Born on February 18, 1931, in Lorain, Ohio, Toni Morrison is a Nobel Prize- and Pulitzer Prize-winning American novelist, editor and professor. Her novels are known for their epic themes, vivid dialogue and richly detailed black characters. Among her best known novels are The Bluest Eye, Song of Solomon and Beloved. Morrison has won nearly every book prize possible. She has also been awarded honorary degrees.

Quotes

"The ability of writers to imagine what is not the self, to familiarize the strange and mystify the familiar, is the test of their power."

– Toni Morrison

"Everywhere, everywhere, children are the scorned people of the earth."

– Toni Morrison

"If there's a book you really want to read, but it hasn't been written yet, then you must write it."

– Toni Morrison

"When people say they don't have time to write with small children, well, for me it was the opposite. I didn't write anything before I had them. They gave me that."

– Toni Morrison

"Love is or it ain't. Thin love ain't love at all."

– Toni Morrison

"The thought that leads me to contemplate with dread the erasure of other voices, of unwritten novels, poems whispered or swallowed for fear of being overheard by the wrong people, outlawed languages flourishing underground, essayists' questions challenging authority never being posed, unstaged plays, canceled films—that thought is a nightmare. As though a whole universe is being described in invisible ink."

– Toni Morrison

Early Career

Born Chloe Anthony Wofford on February 18, 1931, in Lorain, Ohio, Toni Morrison was the second oldest of four children. Her father, George Wofford, worked primarily as a welder, but held several jobs at once to support the family. Her mother, Ramah, was a domestic worker. Morrison later credited her parents with instilling in her a love of reading, music, and folklore.

Living in an integrated neighborhood, Morrison did not become fully aware of racial divisions until she was in her teens. "When I was in first grade, nobody thought I was inferior. I was the only black in the class and the only child who could read," she later told a reporter from The New York Times. Dedicated to her studies, Morrison took Latin in school, and read many great works of European literature. She graduated from Lorain High School with honors in 1949.

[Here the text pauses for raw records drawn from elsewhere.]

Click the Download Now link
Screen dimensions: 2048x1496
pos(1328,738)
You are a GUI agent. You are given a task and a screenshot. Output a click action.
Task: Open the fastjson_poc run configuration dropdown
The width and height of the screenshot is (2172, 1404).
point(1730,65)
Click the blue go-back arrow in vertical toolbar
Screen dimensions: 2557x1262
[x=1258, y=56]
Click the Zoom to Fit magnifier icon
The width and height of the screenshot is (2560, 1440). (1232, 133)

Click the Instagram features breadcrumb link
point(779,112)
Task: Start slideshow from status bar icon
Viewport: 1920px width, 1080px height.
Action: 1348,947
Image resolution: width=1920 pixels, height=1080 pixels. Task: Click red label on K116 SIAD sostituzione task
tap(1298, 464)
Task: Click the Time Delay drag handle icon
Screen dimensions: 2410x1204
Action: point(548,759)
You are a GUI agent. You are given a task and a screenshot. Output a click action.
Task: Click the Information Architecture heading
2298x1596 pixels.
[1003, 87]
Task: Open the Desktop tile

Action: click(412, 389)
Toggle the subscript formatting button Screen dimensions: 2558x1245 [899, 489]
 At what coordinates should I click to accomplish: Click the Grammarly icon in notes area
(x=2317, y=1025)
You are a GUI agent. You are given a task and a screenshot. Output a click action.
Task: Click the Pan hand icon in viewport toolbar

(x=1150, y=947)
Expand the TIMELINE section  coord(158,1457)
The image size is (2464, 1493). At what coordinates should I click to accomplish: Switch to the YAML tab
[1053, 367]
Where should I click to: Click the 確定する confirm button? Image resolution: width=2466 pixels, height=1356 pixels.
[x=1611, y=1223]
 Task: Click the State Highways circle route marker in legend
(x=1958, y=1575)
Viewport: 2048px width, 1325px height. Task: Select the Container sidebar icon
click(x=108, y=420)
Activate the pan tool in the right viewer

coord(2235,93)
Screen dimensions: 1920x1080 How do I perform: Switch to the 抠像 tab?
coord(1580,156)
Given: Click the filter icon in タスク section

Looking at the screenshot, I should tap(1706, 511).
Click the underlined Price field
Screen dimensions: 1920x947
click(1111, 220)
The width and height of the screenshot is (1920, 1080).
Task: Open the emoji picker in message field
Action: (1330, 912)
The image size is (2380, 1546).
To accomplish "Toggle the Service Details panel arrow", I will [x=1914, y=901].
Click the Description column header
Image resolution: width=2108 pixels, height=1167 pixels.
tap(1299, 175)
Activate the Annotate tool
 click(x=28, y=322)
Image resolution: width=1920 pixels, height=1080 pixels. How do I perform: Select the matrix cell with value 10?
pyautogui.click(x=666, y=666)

At Howard University, Morrison continued to pursue her interest in literature. She majored in English, and chose the classics for her minor. After graduating from Howard in 1953, Morrison continued her education at Cornell University. She wrote her thesis on the works of Virginia Woolf and William Faulkner, and completed her master's degree in 1955. She then moved to Texas to teach English at Texas Southern University.

In 1957, Morrison returned to Howard University to teach English. There she met Harold Morrison, an architect originally from Jamaica. The couple got married in 1958 and welcomed their first child, son Harold, in 1961. After the birth of her son, Morrison joined a writers group that met on campus. She began working on her first novel with the group, which started out as a short story.

Morrison decided to leave Howard in 1963. After spending the summer traveling with her family in Europe, she returned to the United States with her son. Her husband, however, had decided to move back to Jamaica. At the time, Morrison was pregnant with their second child. She moved back home to live with her family in Ohio before the birth of son Slade in 1964. The following year, she moved with her sons to Syracuse, New York, where she worked for a textbook publisher as a senior editor. Morrison later went to work for Random House, where she edited works for such authors as Toni Cade Bambara and Gayl Jones.

African-American Literary Star

Morrison's first novel, The Bluest Eye, was published in 1970. It told the story of a young African-American girl who believes her incredibly difficult life would be better if only she had blue eyes. The book received warm reviews, but it didn't sell well.